京扇子と江戸扇子。日本の扇子といえばこの両者が主流となっています。これらは双方とも国内や各国からも高い評価を得ており、古くから受け継がれてきた伝統工芸です。

扇子自体は元々京都で生まれたものですが、その技術は京都だけに留まらず、東京つまり江戸にも伝わり発展してきました。それぞれ異なる地で受け継がれてきたため、一見似ていても異なる部分が多々あります。

現在ではどちらも独自のブランド力を誇る扇子ですが、具体的にはどのような違いがあるのでしょうか。

京扇子と江戸扇子の違い・特徴とは

京扇子とは

京扇子は、扇子が平安時代に発祥して以来、京都で発展してきたものです。現在では京都扇子団扇商工協同組合に所属する企業が扱っている扇子のみを京扇子と定義しています。


出典:株式会社 とくの

京扇子の特徴とは

京扇子の特徴は、持ち手の扇骨の骨数が多く、扇面の折り幅が狭いところにあります。現在では様々な色形の京扇子が出回っていますが、やはり主流なものには色や柄にも特色が出ております。

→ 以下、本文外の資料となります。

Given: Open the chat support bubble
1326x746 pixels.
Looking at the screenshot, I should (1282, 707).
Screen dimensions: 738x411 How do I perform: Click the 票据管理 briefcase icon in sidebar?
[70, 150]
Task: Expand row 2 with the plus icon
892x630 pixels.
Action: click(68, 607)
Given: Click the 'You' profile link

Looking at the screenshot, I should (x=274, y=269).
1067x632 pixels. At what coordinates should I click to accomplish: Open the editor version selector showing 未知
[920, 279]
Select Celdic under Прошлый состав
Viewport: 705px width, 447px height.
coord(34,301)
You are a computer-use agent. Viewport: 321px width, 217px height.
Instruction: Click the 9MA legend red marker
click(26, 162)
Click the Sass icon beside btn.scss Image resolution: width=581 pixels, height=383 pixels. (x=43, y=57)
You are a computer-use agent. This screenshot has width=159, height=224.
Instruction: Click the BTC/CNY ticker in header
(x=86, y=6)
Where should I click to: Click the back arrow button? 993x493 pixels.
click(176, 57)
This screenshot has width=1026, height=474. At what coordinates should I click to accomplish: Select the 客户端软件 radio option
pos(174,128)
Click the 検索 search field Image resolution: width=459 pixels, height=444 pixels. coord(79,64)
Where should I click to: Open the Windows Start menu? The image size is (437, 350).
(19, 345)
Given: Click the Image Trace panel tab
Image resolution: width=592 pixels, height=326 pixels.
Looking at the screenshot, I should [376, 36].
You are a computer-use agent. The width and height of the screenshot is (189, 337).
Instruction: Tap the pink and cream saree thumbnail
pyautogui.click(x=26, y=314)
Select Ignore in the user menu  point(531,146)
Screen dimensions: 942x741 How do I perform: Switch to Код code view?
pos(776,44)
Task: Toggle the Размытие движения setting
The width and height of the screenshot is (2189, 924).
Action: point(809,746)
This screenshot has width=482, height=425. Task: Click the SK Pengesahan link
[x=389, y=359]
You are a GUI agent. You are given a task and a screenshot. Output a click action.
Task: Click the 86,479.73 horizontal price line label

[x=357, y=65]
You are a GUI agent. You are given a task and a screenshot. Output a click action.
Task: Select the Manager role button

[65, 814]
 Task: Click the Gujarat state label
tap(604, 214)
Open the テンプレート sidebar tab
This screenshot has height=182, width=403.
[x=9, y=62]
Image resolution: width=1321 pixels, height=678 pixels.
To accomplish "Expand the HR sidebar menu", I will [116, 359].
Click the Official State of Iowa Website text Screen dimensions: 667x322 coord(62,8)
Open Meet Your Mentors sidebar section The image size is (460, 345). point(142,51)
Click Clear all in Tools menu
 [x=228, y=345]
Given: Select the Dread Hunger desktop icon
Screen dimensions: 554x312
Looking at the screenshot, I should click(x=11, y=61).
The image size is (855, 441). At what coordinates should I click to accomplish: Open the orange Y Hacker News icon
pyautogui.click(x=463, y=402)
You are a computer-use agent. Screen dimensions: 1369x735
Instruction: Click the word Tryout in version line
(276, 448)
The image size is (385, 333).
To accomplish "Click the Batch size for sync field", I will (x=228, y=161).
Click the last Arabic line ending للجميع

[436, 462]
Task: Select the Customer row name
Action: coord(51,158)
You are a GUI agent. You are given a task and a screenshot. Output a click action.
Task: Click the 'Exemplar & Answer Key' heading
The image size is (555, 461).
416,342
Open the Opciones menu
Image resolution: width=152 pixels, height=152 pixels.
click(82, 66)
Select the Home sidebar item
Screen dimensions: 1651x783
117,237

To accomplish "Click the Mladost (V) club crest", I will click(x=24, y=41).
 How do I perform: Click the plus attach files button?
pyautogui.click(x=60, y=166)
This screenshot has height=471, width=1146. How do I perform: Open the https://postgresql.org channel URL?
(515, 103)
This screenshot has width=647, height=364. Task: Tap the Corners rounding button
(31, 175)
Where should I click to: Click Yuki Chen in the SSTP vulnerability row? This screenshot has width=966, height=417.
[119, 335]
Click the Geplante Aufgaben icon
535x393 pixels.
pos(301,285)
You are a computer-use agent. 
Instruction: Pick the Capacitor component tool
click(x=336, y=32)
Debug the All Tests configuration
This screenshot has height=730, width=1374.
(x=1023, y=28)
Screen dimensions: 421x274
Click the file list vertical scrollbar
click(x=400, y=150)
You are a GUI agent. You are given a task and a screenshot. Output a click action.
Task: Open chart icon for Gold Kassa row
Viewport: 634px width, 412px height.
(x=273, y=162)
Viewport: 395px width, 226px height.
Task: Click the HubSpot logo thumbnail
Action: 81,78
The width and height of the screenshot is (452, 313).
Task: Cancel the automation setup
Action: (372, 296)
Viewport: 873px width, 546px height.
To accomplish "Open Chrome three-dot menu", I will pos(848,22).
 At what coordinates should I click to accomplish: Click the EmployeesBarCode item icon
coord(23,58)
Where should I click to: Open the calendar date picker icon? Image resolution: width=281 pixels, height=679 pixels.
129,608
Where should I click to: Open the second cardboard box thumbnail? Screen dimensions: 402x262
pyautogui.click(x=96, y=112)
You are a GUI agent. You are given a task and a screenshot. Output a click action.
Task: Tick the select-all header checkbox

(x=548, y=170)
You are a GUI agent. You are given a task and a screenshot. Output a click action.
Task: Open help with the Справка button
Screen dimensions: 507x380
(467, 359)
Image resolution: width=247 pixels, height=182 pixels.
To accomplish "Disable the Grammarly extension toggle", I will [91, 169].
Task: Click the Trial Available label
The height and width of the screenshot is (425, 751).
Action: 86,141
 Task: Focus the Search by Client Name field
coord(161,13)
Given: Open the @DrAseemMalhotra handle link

また京扇子には、江戸扇子とは異なる華やかで細々したものが多い印象を受けます。これは京都の工芸品全体にも言えることですが、緻密な作業が得意な京職人ならではの特徴が表れています。

その線の細さや華やかさから、江戸扇子に比べると少し女性的な印象を受けるのが京扇子です。

・京扇子は「分業制」

京扇子の大きな特徴の1つである分業体制は、江戸扇子との最大の違いでもあります。

非常に多くの工程が存在する扇子の製造過程において、分業制というのは作業効率を上げて製造数を大幅にアップさせることができます。さらに各工程に職人を置いているので、その分野に特化した技術を遺憾なく発揮できる点も大きなメリットとなっています。

この分業制は横の繋がりが大きい京都の性質に見合った作業体制であるようにも感じます。さらに京都は職人気質な町であるので、「質の良いものを作ろう」という気持ちが一致しやすく、このような体制が可能なのかもしれません。

・京扇子の製作工程

大別すると扇骨を作る部門、地紙を作る部門、その両方をくっつける仕上げ作業を行う部門に分かれます。工程自体は江戸扇子とあまり変わりませんが、細分すると80工程以上にもなる作業数に応じた職人全ての手を通って作り上げられます。

注文が入ると、それぞれの部門がそれぞれの技術を持ち寄ってやりとりをしながら完成させていきます。そのため、1人の作業ではないので各工程の作業時間も考えながら動かなければなりません。

江戸扇子とは

・江戸扇子について

江戸扇子は東京で作られている扇子を指します。京都で生まれた扇子作りが江戸に渡り、現代まで独自に発展し受け継がれてきました。